Cool on Syrian unrest, President Assad is 'dealing with it'
In an interview on state television from Damascus on Sunday, the embattled Syrian President Bashar Al Assad said that the unrest sweeping the country had become more militant in recent weeks but he was confident it could be controlled.
"The security situation has become more militant in the recent weeks and specially last Friday. We are capable of dealing with it.. (I) am not worried," he said during an interview broadcast on Syrian television.
He said the situation in Syria "may seem dangerous ... but in fact we are able to deal with it."

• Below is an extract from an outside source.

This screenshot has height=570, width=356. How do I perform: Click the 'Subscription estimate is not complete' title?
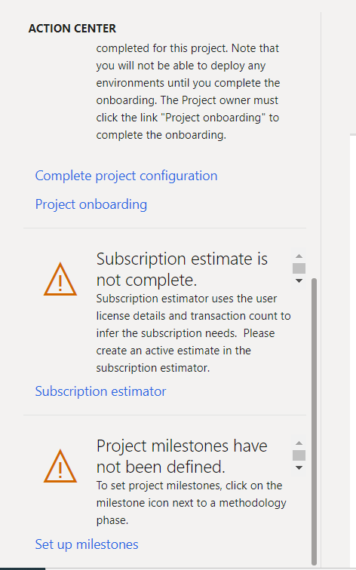tap(183, 269)
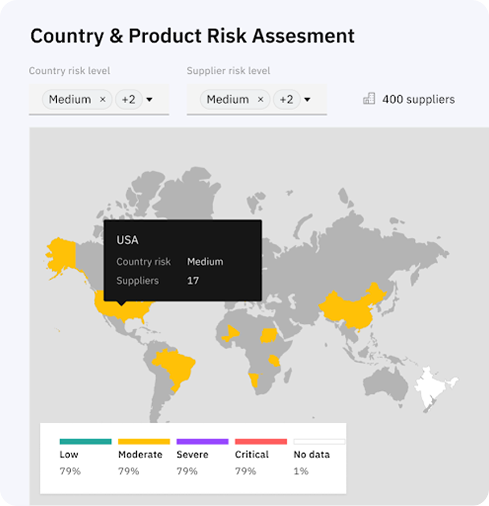Image resolution: width=489 pixels, height=506 pixels.
Task: Click the suppliers building icon
Action: coord(369,99)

The President added that the country’s security situation has improved and that the government would be tough on terrorists. The government has frequently blamed terrorist activity for the unrest in Syria which has led to a bloody crackdown on anti-regime protesters, claiming the lives of more than 2,000 people, including about 400 members of the security forces since demonstrations began around the country in mid-March, rights activists say.
Mr. Assad said talks are ongoing to make changes to the country’s constitution in an effort to end five-months of violence, adding that he expected a parliamentary election to be held in February 2012 after a series of reforms that would let political groups other than his Baath party take part.

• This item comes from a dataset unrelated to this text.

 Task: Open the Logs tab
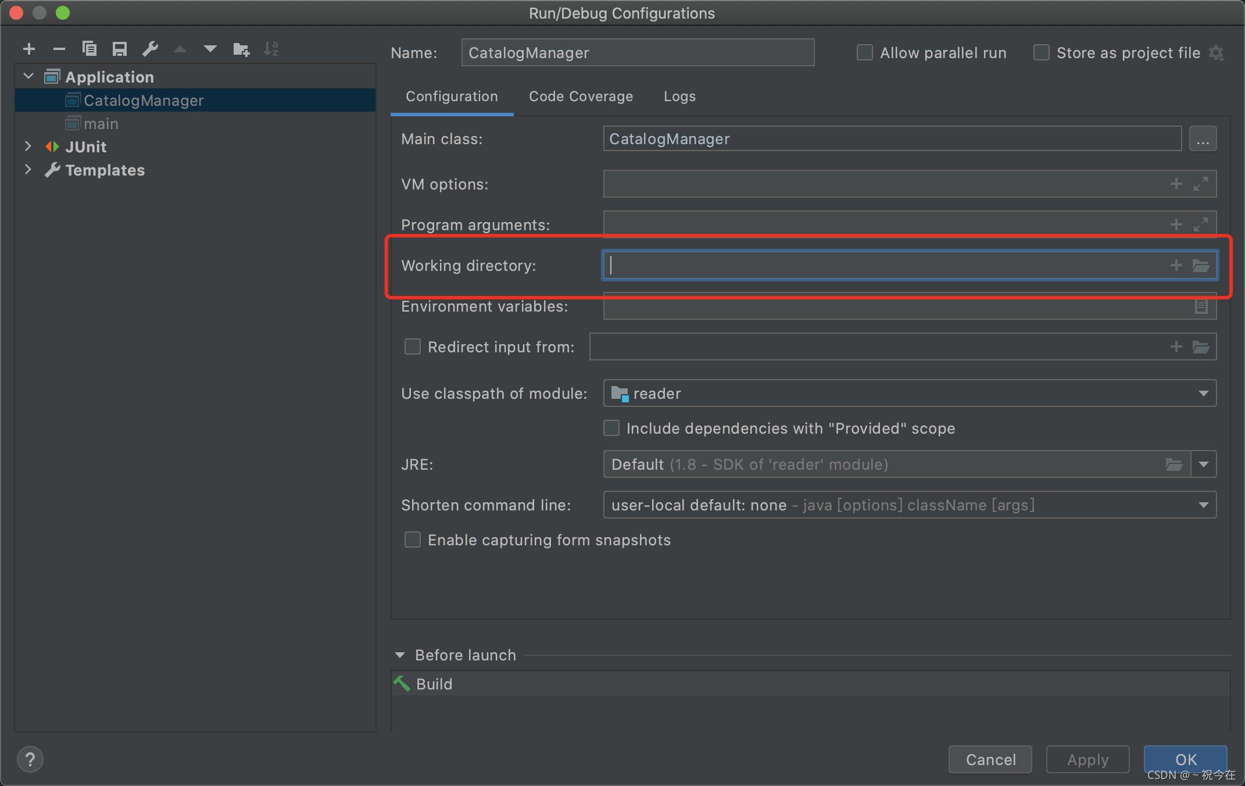tap(679, 97)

He said a committee to study reforms would need at lest six months to work. But activists have dismissed his promised political reforms and many opposition figures have rejected his call for a national dialogue, saying there can be no discussion while security forces continue to kill protesters
This was Mr. Assad's fourth public appearance since the revolt against his family's 40-year rule began in March. Syria, one of the most authoritarian states in the Middle East, became among the "Arab Spring" nations that plunged their governments into a political quagmire through sequential Arab political revolts.
Mr. Assad also warned military intervention in his country, saying there will be "repercussions" to any country interfering in Syria's affairs, the Associated Press reported.
"As for the threat of a military action..any action against Syria will have greater consequences (on those who carry it out), greater than they can tolerate," he said.
Also in the interview, the President denounced recent Western calls for his ouster as "worthless."
President Barack Obama had said earlier this week that it was time Mr. Assad to resign, and said his country was implementing tough new sanctions to help end violence in Syria.
"The future of Syria must be determined by its people, but President Bashar Al Assad is standing in their way," Mr. Obama said in a statement. "His calls for dialogue and reform have rung hollow while he is imprisoning, torturing, and slaughtering his own people.
"For the sake of the Syrian people, the time has come for President Assad to step aside."
Elsewhere, Britain, France and Germany also called on the Syrian President to step down and said in a joint statement they supported imposing new European Union sanctions to help end bloodshed in Syria.
"We call on him to draw the consequences of the total rejection of his regime by the Syrian people and to leave power, for the greater interest of Syria and the unity of his people," the leaders of the three countries said in the statement.
"While withholding comment, we tell them that their words are worthless," Mr. Assad said.
"Such remarks should not be made about a president who was chosen by the Syrian people and who was not put in office by the West, a president who was not made in the United States," he added.